Stored records:
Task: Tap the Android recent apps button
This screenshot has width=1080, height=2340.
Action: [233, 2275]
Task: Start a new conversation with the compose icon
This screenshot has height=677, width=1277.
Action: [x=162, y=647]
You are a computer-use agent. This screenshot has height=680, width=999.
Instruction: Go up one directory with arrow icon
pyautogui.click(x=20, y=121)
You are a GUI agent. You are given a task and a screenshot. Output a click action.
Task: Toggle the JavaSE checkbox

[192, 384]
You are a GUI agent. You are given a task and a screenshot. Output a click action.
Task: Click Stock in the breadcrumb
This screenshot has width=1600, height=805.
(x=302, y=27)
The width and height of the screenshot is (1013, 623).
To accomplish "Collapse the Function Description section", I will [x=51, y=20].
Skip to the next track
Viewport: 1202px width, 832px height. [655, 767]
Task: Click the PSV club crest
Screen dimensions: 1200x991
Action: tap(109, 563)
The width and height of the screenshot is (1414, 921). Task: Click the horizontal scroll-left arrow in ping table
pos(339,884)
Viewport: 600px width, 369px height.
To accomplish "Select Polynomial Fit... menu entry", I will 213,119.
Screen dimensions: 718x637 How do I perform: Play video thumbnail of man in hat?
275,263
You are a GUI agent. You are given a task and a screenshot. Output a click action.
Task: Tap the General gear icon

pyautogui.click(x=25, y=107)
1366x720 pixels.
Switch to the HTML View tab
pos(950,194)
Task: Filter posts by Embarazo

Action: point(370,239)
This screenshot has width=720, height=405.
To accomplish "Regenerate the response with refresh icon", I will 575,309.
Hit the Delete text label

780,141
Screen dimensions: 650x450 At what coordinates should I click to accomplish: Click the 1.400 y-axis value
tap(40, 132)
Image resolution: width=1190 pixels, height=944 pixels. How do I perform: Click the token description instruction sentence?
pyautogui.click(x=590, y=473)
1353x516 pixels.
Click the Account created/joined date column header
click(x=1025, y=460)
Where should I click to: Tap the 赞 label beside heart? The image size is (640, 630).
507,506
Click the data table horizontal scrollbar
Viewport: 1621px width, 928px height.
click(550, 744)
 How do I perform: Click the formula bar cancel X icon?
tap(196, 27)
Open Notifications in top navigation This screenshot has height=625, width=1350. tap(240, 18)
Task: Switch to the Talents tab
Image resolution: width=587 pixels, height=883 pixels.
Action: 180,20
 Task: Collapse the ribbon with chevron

## Work request
Using the records above, set down exactly the lines from the one with "Instruction: Go up" through the one with "1366x720 pixels.", inclusive, and nothing more.

## Task response
Instruction: Go up one directory with arrow icon
pyautogui.click(x=20, y=121)
You are a GUI agent. You are given a task and a screenshot. Output a click action.
Task: Toggle the JavaSE checkbox

[192, 384]
You are a GUI agent. You are given a task and a screenshot. Output a click action.
Task: Click Stock in the breadcrumb
This screenshot has width=1600, height=805.
(x=302, y=27)
The width and height of the screenshot is (1013, 623).
To accomplish "Collapse the Function Description section", I will [x=51, y=20].
Skip to the next track
Viewport: 1202px width, 832px height. [655, 767]
Task: Click the PSV club crest
Screen dimensions: 1200x991
Action: tap(109, 563)
The width and height of the screenshot is (1414, 921). Task: Click the horizontal scroll-left arrow in ping table
pos(339,884)
Viewport: 600px width, 369px height.
To accomplish "Select Polynomial Fit... menu entry", I will 213,119.
Screen dimensions: 718x637 How do I perform: Play video thumbnail of man in hat?
275,263
You are a GUI agent. You are given a task and a screenshot. Output a click action.
Task: Tap the General gear icon

pyautogui.click(x=25, y=107)
1366x720 pixels.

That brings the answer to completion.